Intratibial injections. Six-week-old severe combined immunodeficient (SCID) female mice (Jackson Labs, Bar Harbor, ME) were anesthesized with a 100 µL i.p. injection of 3:1 ketamine/xylanine solution diluted in normal saline. IMR32, SHEP, SHEP/IGFIR, or SHEP/vector cells (5 x 105) were injected into the right proximal tibia (100 µL total volume injected), whereas 100 µL DMEM was injected into the contralateral proximal tibia (sham injection). After 7 weeks, animals were anesthesized and radiographs taken with a Faxitron X-ray machine (Faxitron X-ray Corp., Wheeling, IL). Each animal was scored as positive or negative for the presence of notable radiolucent lesions (extending from the site of injection to the outer edge of the tibia) upon examination of radiographs by two independent investigators. Animals were then sacrificed by cervical dislocation. Presence of gross tumors within the flank was scored for each animal preceding the harvest of tibias (both tumor cell–injected and contralateral, medium-only injected), liver, lungs, and eyes for histologic analysis.

Histology. To analyze tibias histologically, both the injected tibias and the control (contralateral, PBS injected) tibias were stripped of overlying soft tissues and fixed in 10% formalin for 48 hours.

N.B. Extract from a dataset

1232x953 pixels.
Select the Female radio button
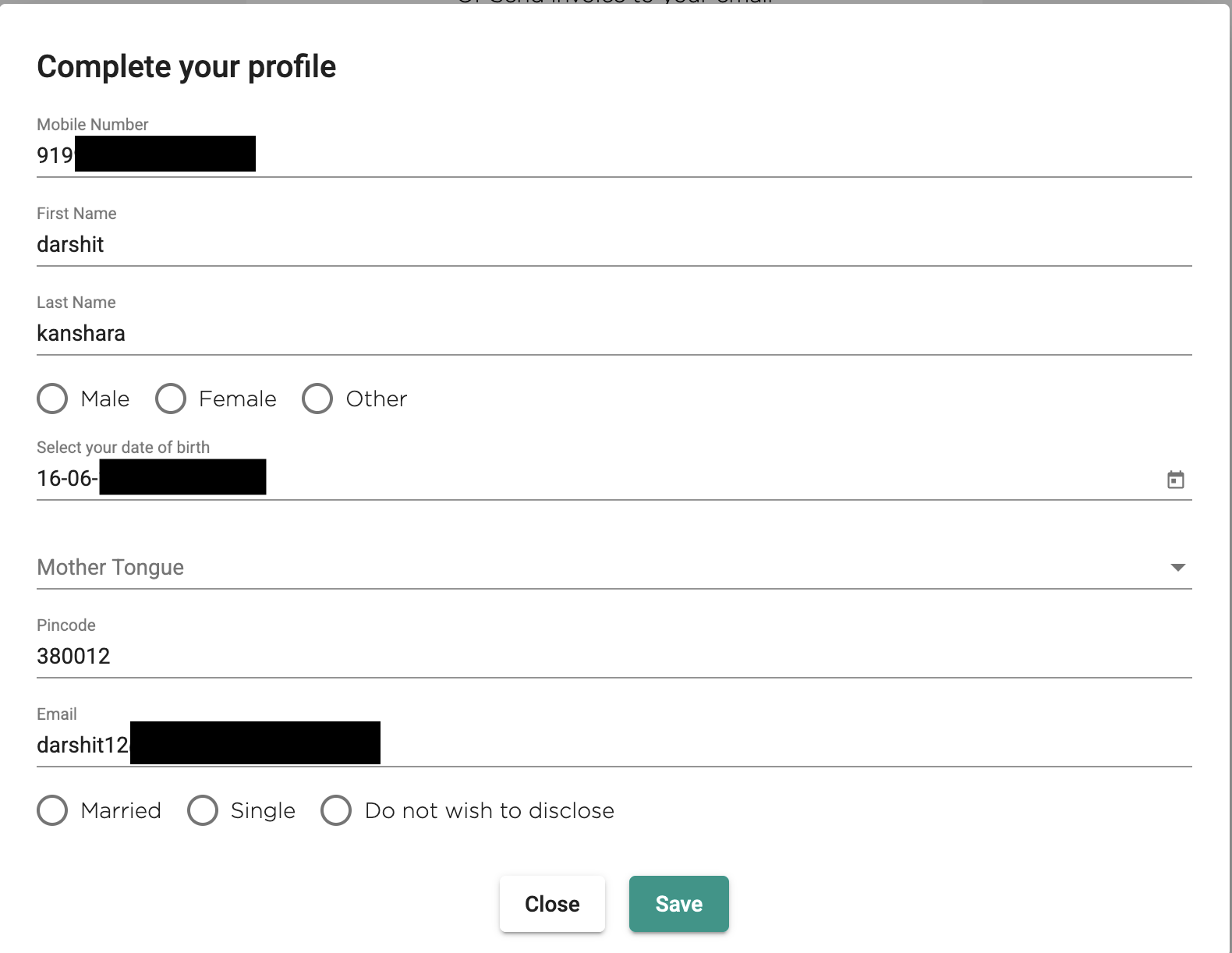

Tibias were decalcified using 14% EDTA for 72 hours; rinsed in 5%, 10%, and 20% sucrose in phosphate buffer; embedded longitudinally in OCT; and sectioned (10 µm). For histologic evaluation, every fifth section was stained with H&E (Sigma) per the protocol of the manufacturer. Sections were examined by at least three independent, unbiased scorers, including one veterinarian and two pathologists.

Staining with tartrate-resistant acid phosphatase (TRAP) was done to identify differentiated osteoclasts. Sections adjacent to those used for H&E staining were stained with acid phosphatase and tartrate solution for 1 hour at 37°C (using Sigma procedure number 387) and counterstained with methyl green. Osteoclasts were identified as large TRAP-positive cells.

Intracardiac injections. Six-week-old SCID female mice (Jackson Labs) were anesthesized with isofluorane. Intraventricular injection of either 1 x 105 or 2 x 105 tumor cells in SCID mice was followed 6 weeks later by radiography, gross examination, and tissue analysis as described for intratibial injections.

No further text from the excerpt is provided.